En estos casos es procedente un análisis crítico de los mismos, dándose preponderancia a aquellos informes valorativos de la praxis médica que, describiendo correctamente los hechos, los datos y fuentes de la información, están revestidos de mayor imparcialidad, objetividad e independencia y cuyas afirmaciones o conclusiones vengan dotadas de una mayor explicación racional y coherencia interna, asumiendo parámetros de calidad asentados por la comunidad científica, con referencia a protocolos que sean de aplicación al caso y estadísticas médicas relacionadas con el mismo. También se acostumbra a dar preferencia a aquellos dictámenes emitidos por facultativos especialistas en la materia, o bien con mayor experiencia práctica en la misma. Y en determinados asuntos, a aquéllos elaborados por funcionarios públicos u organismos oficiales en el ejercicio de su cargo y a los emitidos por sociedades científicas que gozan de prestigio en la materia sobre la que versa el dictamen”.
CUARTA.- Actuaciones anómalas que se imputan al servicio público sanitario.
La reclamante formula una doble imputación. De un lado, manifiesta que la causa y el dolor para toda actividad es que en la cirugía de 24 de enero de 2016 para el implante del estimulador habían olvidado dos cánulas en la espalda. Con posterioridad, el 27 de noviembre de 2017 se le debe extraer otro material olvidado en otra cirugía de espalda anterior.
En segundo lugar, considera que en ningún momento de la asistencia médica prestada a la víctima se produjo la información preceptiva a practicar mediante el consentimiento informado que le hubiera permitido conocer los riesgos y adoptar alguna decisión.
I. En relación con la alegación de existencia de mala praxis en sentido material, es decir, de intervención médica no ajustada a la lex artis ad hoc, se pretende vincular la producción del daño con la actuación de los facultativos intervinientes en la asistencia sanitaria, la cual ha de ser valorada y analizada desde la ciencia médica, determinando en qué medida aquélla se ajustó o no a los parámetros de una praxis correcta.
La valoración de la actuación facultativa, para establecer en qué medida la intervención, tanto en su indicación como en su desarrollo resultó adecuada a las exigencias médicas de esta práctica, exige un juicio técnico que únicamente puede ser realizado por los profesionales de la medicina. Siendo necesarios, por tanto, conocimientos científicos para valorar hechos o circunstancias relevantes en el asunto -artículo 335 de la Ley 1/2000, de 7 de enero, de Enjuiciamiento Civil (LEC)-, resultan trascendentales los informes médicos que puedan obrar en el expediente.
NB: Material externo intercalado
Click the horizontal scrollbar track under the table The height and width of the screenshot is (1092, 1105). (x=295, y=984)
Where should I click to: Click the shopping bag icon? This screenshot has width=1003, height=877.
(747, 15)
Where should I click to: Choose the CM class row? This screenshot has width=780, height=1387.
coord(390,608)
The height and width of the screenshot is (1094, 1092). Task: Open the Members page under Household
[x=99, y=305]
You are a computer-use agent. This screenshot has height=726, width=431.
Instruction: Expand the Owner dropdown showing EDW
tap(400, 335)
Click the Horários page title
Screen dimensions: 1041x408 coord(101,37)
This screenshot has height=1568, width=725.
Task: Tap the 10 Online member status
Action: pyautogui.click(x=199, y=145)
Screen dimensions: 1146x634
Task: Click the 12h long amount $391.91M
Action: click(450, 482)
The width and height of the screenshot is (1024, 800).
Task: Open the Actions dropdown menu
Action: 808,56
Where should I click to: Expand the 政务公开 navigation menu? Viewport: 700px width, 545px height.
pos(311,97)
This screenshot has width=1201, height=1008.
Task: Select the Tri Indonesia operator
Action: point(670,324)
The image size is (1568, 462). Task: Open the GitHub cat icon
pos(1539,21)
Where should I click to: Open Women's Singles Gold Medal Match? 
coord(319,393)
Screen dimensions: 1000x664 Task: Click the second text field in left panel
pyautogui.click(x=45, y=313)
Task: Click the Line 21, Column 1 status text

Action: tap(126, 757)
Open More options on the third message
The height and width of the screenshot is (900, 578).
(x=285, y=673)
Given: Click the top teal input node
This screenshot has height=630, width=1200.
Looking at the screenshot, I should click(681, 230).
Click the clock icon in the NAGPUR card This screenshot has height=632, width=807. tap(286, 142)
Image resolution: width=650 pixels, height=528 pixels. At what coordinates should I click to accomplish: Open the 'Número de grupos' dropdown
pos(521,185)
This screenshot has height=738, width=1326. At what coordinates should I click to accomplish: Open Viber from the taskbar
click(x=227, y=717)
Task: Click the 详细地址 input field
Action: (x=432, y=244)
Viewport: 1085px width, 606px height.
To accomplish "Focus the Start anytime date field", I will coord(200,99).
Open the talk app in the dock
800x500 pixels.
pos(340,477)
Ahora bien, como ya se adelantó, la interesada no ha traído al procedimiento una prueba adecuada y suficiente para generar la convicción acerca de la concurrencia de la mala praxis alegada, en particular, un informe pericial que sostenga sus alegaciones. Adviértase que, de la sola consideración de la documentación clínica obrante en el expediente, no puede deducirse de forma cierta por un órgano lego en Medicina como es este Consejo Jurídico, que las cirugías practicadas no fueran adecuadas a normopraxis. Esta carencia de prueba, por sí sola, podría resultar suficiente para desestimar la reclamación en los términos en los que fue planteada, dado que es al actor a quien incumbe la carga de probar la quiebra de la lex artis que imputa a la Administración, ex artículo 217 de la Ley de Enjuiciamiento Civil, conforme al clásico aforismo “necessitas probandi incumbit ei qui agit”.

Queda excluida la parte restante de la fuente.